Commenting on the book, Smalling said she possesses some attributes of a ‘powered’ person, and suggested practical ways in which this can be cultivated.
IMPORTANCE OF EXECUTION
She also had a warning for those who logged in to the virtual launch via Zoom, as well as those who were in the school’s auditorium on Sunday, that it is important to execute and not to just get motivated during the session.
“Until you execute the ideas, you will not enjoy the real impact, and that’s the challenge we have. We come to events like these, then we leave feeling powered up. We feel like we want to conquer the world and as soon as we disconnect from this and something happen, we feel like we want to quit and we go back to the old ways of doing things,” she said.
It is from that background the high school principal said she is offering her story, as well as her experiences in helping others to elevate.
She had a strong message for those suffering from lupus, as she reminded them that although it might disrupt the narrative, having lupus is not a death sentence, nor does it make them lesser or hamper from living a fulfilled life.
“I am doing this for others to strengthen their identities, be proud of who they are and live out loud. I am definitely doing this to demonstrate to future and current employers that they are capable and that we can add real value.
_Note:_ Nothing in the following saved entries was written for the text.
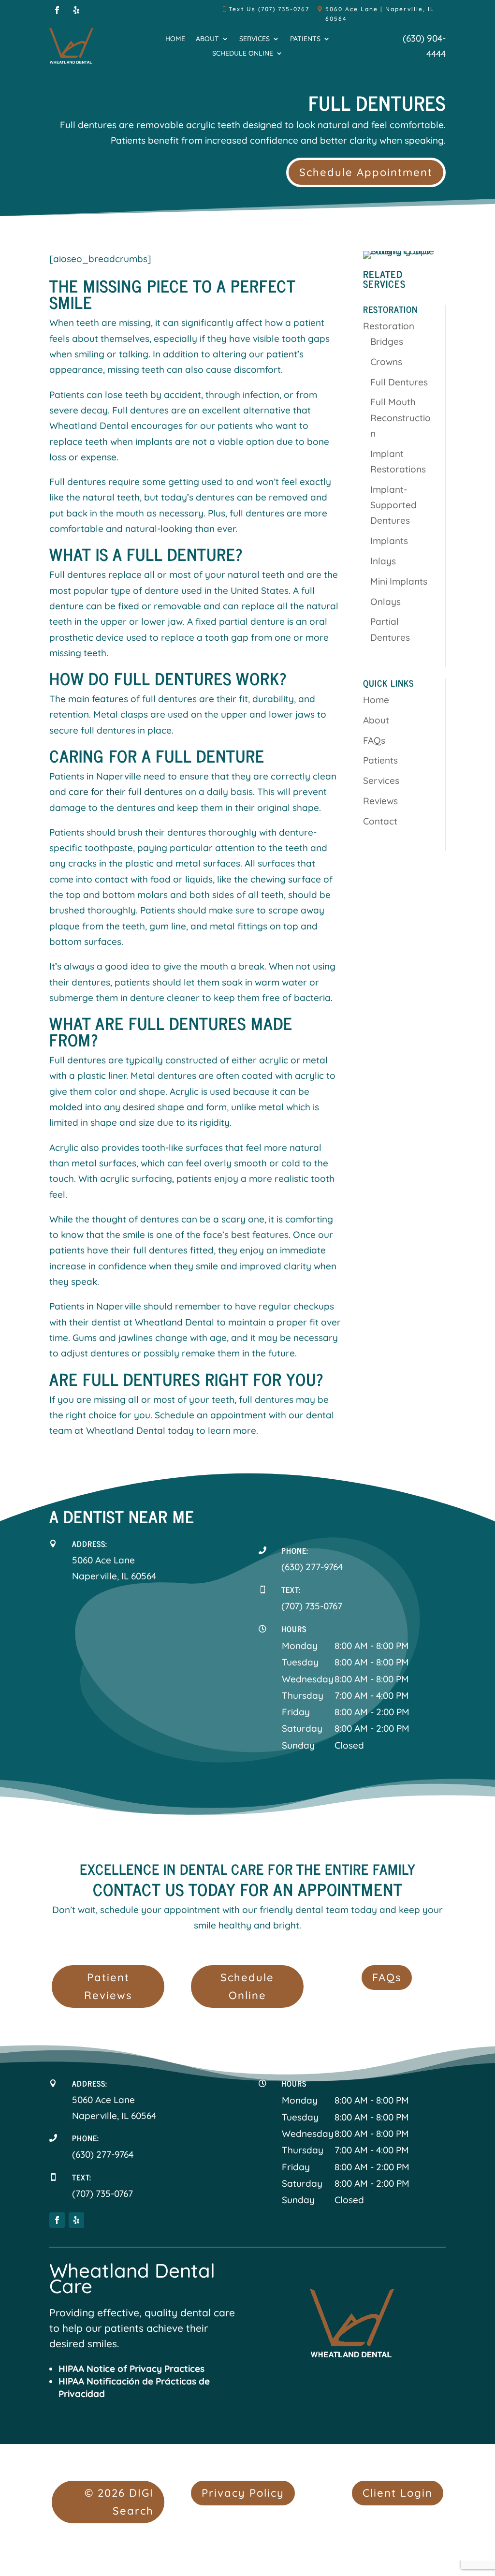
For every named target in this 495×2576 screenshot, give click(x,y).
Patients (305, 39)
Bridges (386, 341)
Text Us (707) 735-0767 (269, 9)
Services (254, 39)
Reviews (380, 801)
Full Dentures (399, 382)
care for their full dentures (126, 791)
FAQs (374, 740)
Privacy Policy (243, 2493)
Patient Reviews (108, 1986)
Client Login (398, 2493)
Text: (291, 1589)
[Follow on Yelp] (76, 10)
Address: (89, 1543)
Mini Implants (398, 581)
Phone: (294, 1550)
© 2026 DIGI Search (119, 2501)
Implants (389, 540)
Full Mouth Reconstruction (400, 417)
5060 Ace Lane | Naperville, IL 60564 (380, 13)
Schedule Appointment (366, 172)
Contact (380, 821)
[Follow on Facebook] (57, 10)
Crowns (386, 362)
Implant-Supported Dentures (393, 505)
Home (175, 39)
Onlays (385, 601)
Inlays (383, 561)
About (207, 39)
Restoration (388, 326)
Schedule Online (242, 54)
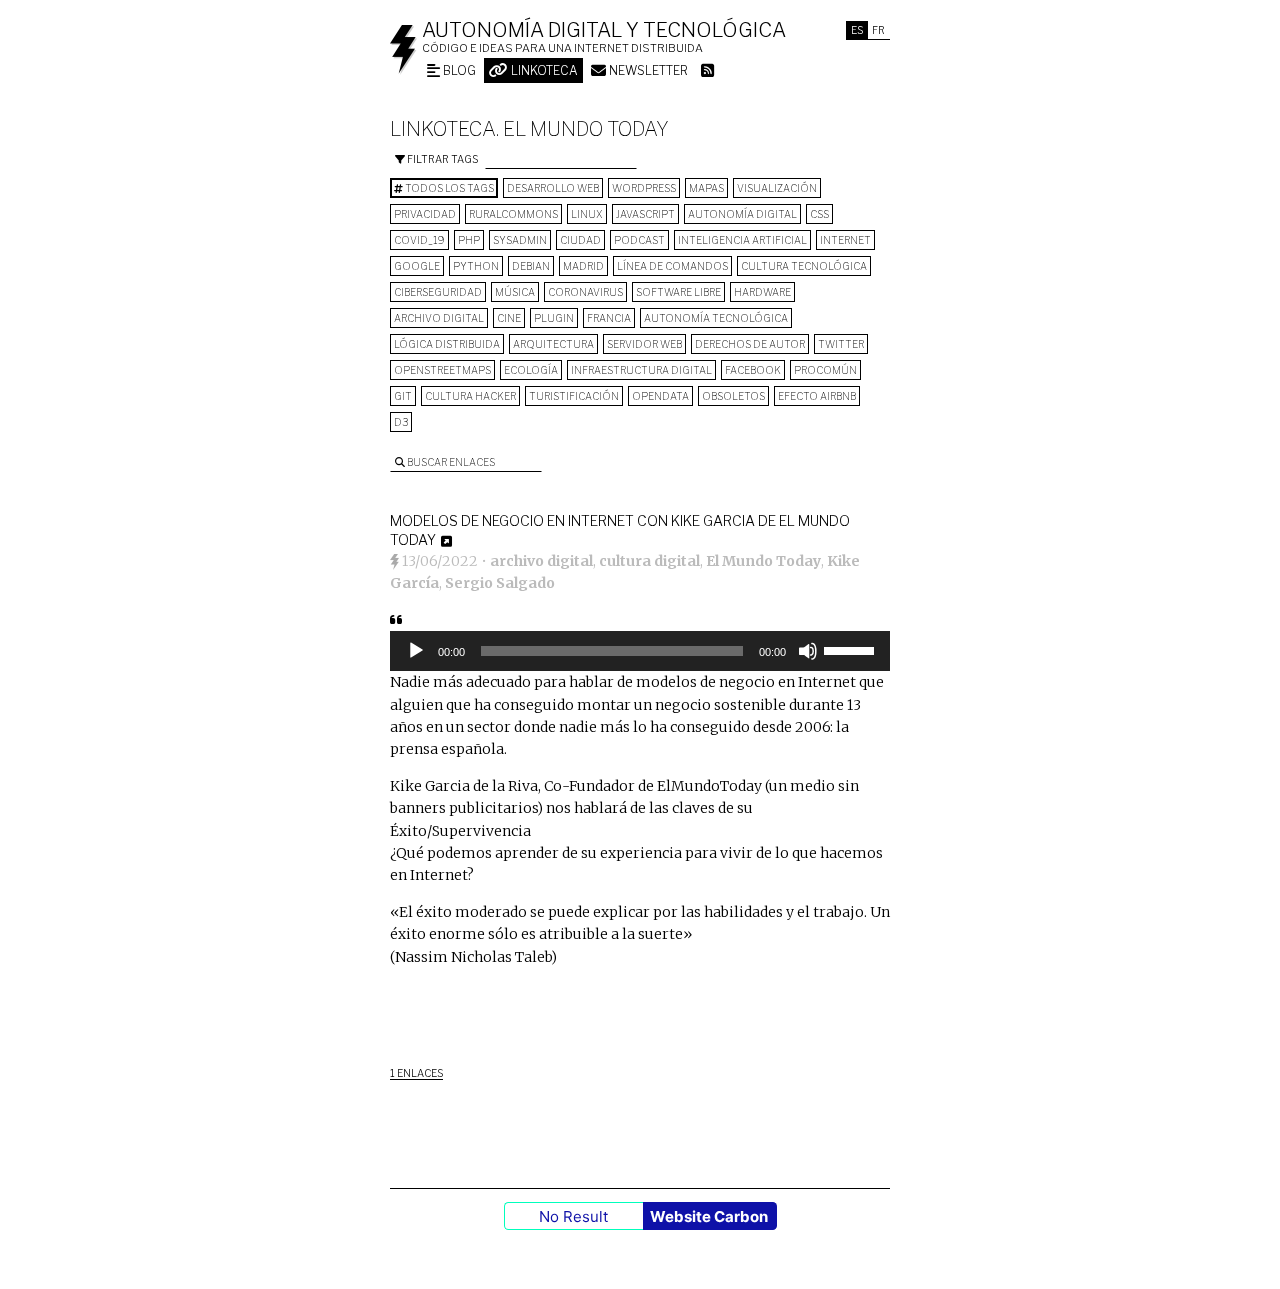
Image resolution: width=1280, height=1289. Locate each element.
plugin (554, 318)
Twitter (841, 344)
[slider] (852, 649)
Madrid (583, 266)
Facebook (753, 370)
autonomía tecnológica (716, 318)
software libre (678, 292)
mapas (706, 188)
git (403, 396)
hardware (762, 292)
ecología (531, 370)
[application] (640, 651)
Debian (531, 266)
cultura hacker (470, 396)
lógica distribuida (447, 344)
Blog (458, 70)
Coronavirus (585, 292)
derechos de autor (750, 344)
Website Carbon (709, 1216)
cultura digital (649, 561)
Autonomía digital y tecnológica (604, 30)
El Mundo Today (763, 561)
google (417, 266)
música (515, 292)
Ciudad (580, 240)
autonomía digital (742, 214)
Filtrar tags (441, 159)
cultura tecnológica (804, 266)
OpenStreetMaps (442, 370)
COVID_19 (419, 240)
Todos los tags (448, 188)
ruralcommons (513, 214)
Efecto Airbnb (817, 396)
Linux (587, 214)
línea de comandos (672, 266)
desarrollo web (553, 188)
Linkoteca (543, 70)
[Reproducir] (416, 651)
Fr (878, 30)
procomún (825, 370)
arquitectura (553, 344)
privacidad (425, 214)
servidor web (644, 344)
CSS (819, 214)
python (476, 266)
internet (845, 240)
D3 (401, 422)
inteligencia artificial (742, 240)
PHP (469, 240)
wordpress (644, 188)
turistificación (574, 396)
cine (509, 318)
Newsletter (647, 70)
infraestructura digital (641, 370)
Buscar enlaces (450, 462)
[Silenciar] (808, 651)
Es (857, 30)
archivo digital (439, 318)
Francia (609, 318)
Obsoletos (733, 396)
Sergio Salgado (500, 583)
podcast (639, 240)
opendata (660, 396)
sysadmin (520, 240)
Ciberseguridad (438, 292)
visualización (777, 188)
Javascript (645, 214)
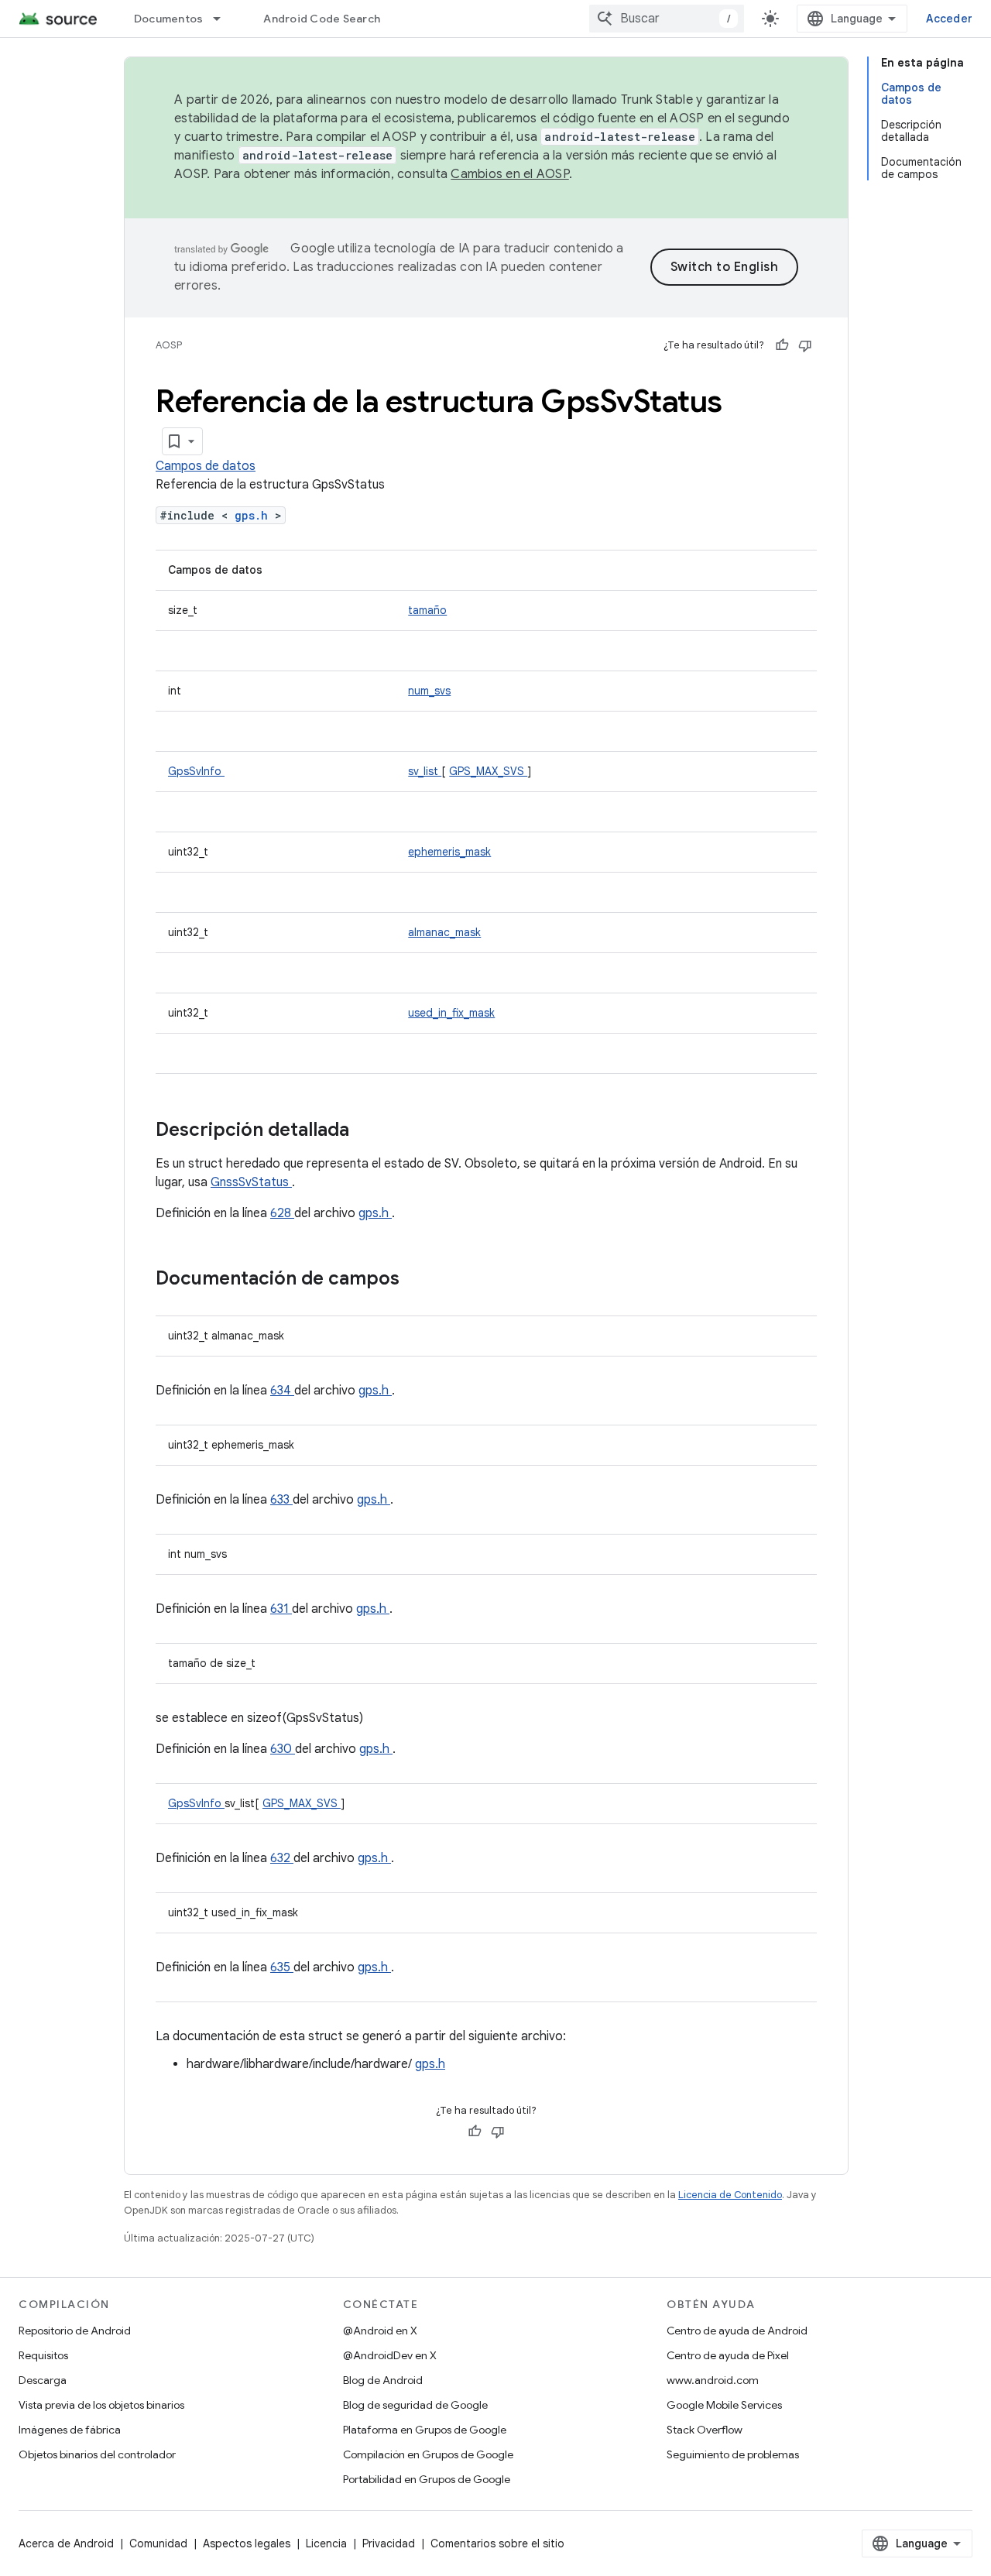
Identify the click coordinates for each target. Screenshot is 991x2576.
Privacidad (388, 2543)
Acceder (949, 19)
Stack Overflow (704, 2430)
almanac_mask (444, 932)
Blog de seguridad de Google (415, 2405)
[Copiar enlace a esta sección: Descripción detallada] (369, 1131)
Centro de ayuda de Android (737, 2331)
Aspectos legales (246, 2543)
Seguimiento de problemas (733, 2454)
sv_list (424, 771)
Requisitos (43, 2355)
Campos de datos (205, 466)
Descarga (43, 2380)
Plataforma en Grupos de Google (424, 2430)
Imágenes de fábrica (70, 2430)
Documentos (169, 19)
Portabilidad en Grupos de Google (426, 2479)
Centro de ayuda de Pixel (728, 2355)
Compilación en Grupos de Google (428, 2454)
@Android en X (380, 2331)
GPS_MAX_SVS (488, 771)
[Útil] (782, 345)
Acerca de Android (66, 2543)
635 (281, 1967)
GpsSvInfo (196, 771)
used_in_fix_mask (451, 1013)
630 (282, 1749)
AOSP (169, 345)
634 (282, 1390)
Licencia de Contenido (730, 2194)
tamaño (427, 610)
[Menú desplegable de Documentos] (224, 18)
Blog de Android (383, 2380)
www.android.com (713, 2380)
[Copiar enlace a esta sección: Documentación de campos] (419, 1280)
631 (281, 1609)
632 (281, 1858)
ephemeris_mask (449, 852)
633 (281, 1500)
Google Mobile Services (724, 2405)
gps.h (255, 515)
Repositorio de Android (75, 2331)
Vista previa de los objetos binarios (101, 2405)
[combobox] (666, 19)
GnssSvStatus (251, 1182)
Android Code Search (321, 19)
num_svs (429, 691)
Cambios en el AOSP (510, 174)
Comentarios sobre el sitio (497, 2543)
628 (282, 1213)
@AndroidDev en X (390, 2355)
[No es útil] (805, 345)
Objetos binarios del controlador (97, 2454)
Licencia (326, 2543)
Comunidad (158, 2543)
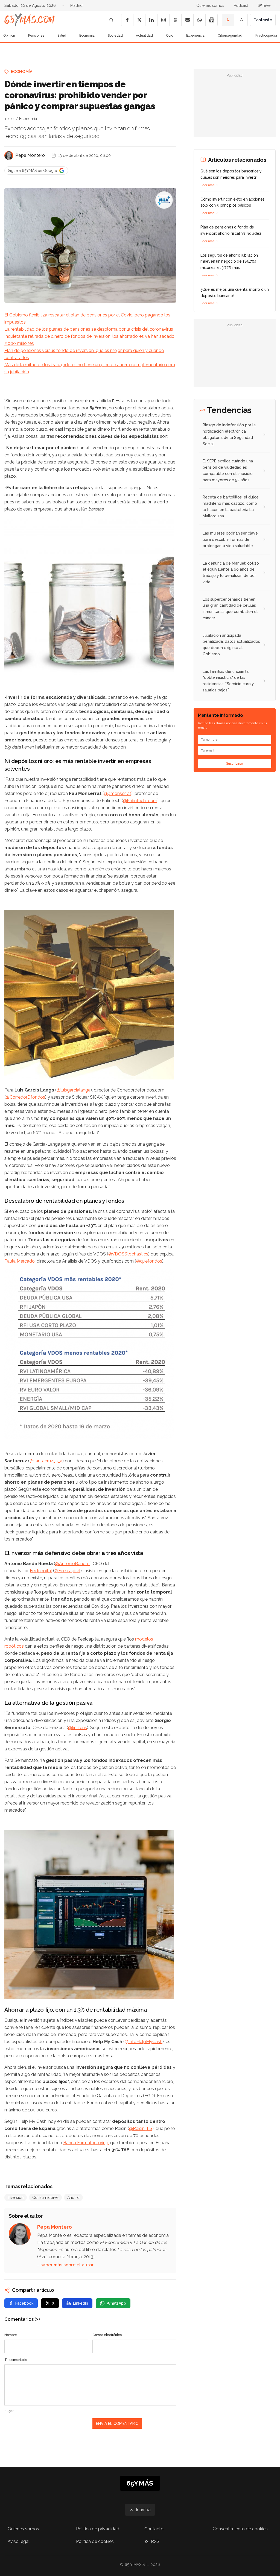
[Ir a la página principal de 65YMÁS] (29, 20)
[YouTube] (175, 20)
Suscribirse (234, 763)
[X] (139, 20)
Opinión (9, 35)
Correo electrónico (107, 2335)
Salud (61, 35)
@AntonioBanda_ (72, 1563)
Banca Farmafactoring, (86, 2142)
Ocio (169, 35)
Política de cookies (95, 2541)
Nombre (10, 2335)
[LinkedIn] (151, 20)
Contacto (154, 2528)
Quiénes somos (210, 5)
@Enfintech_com (140, 800)
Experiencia (195, 35)
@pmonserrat (117, 793)
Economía (87, 35)
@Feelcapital (67, 1570)
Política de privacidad (97, 2528)
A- (228, 20)
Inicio (9, 118)
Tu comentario (15, 2360)
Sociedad (115, 35)
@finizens (77, 1727)
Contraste (262, 20)
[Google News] (211, 20)
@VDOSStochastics (128, 1254)
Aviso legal (19, 2541)
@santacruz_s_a (46, 1460)
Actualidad (144, 35)
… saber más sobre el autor (65, 2264)
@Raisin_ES (140, 2128)
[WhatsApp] (199, 20)
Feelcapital (41, 1570)
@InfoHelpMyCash (143, 2041)
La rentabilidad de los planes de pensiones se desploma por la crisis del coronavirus (88, 329)
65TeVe (264, 5)
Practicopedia (266, 35)
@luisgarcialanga (74, 1090)
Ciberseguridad (230, 35)
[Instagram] (163, 20)
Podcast (241, 5)
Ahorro (73, 2197)
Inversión (16, 2197)
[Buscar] (111, 19)
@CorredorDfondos (25, 1097)
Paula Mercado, (20, 1261)
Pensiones (36, 35)
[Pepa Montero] (8, 155)
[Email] (187, 20)
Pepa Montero (30, 155)
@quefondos (149, 1261)
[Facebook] (127, 20)
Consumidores (45, 2197)
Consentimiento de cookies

I am here to say that if we are not given a seat at the table, we should create our own table, walk with our own chairs and stand tall and make a difference,” she urged.
Guest speaker at the launch, Leighton McKnight, Caribbean regional advisory leader at PwC Jamaica, said his interactions with her have completely changed his life.
After having two adopted daughters and his biological daughter being diagnosed with lupus, which he always thought to be a death sentence, he said discovering she had it and noting how she lived her life gave him hope, which he could offer his own children who looked up to him for encouragement.
“I used her as a benchmark that this thing here can’t hold you back. The book Powered Up is for me from the heart. Faith, hope and charity, that is essentially what this book is about, and at this time in Jamaica, I don’t know who don’t need faith, hope and charity,” he shared.
Throughout the ceremony, it was clear that Smalling had impacted not just her own relatives, but all those she came in contact with her. MC and past student of the school, Kediesha Perry, of the Jamaica Observer, shared how she encouraged her through her own challenges. Family friend Vaughn Johnson also had stories about her impact and her sibling, Phiona Lloyd Henry, who had lots to say.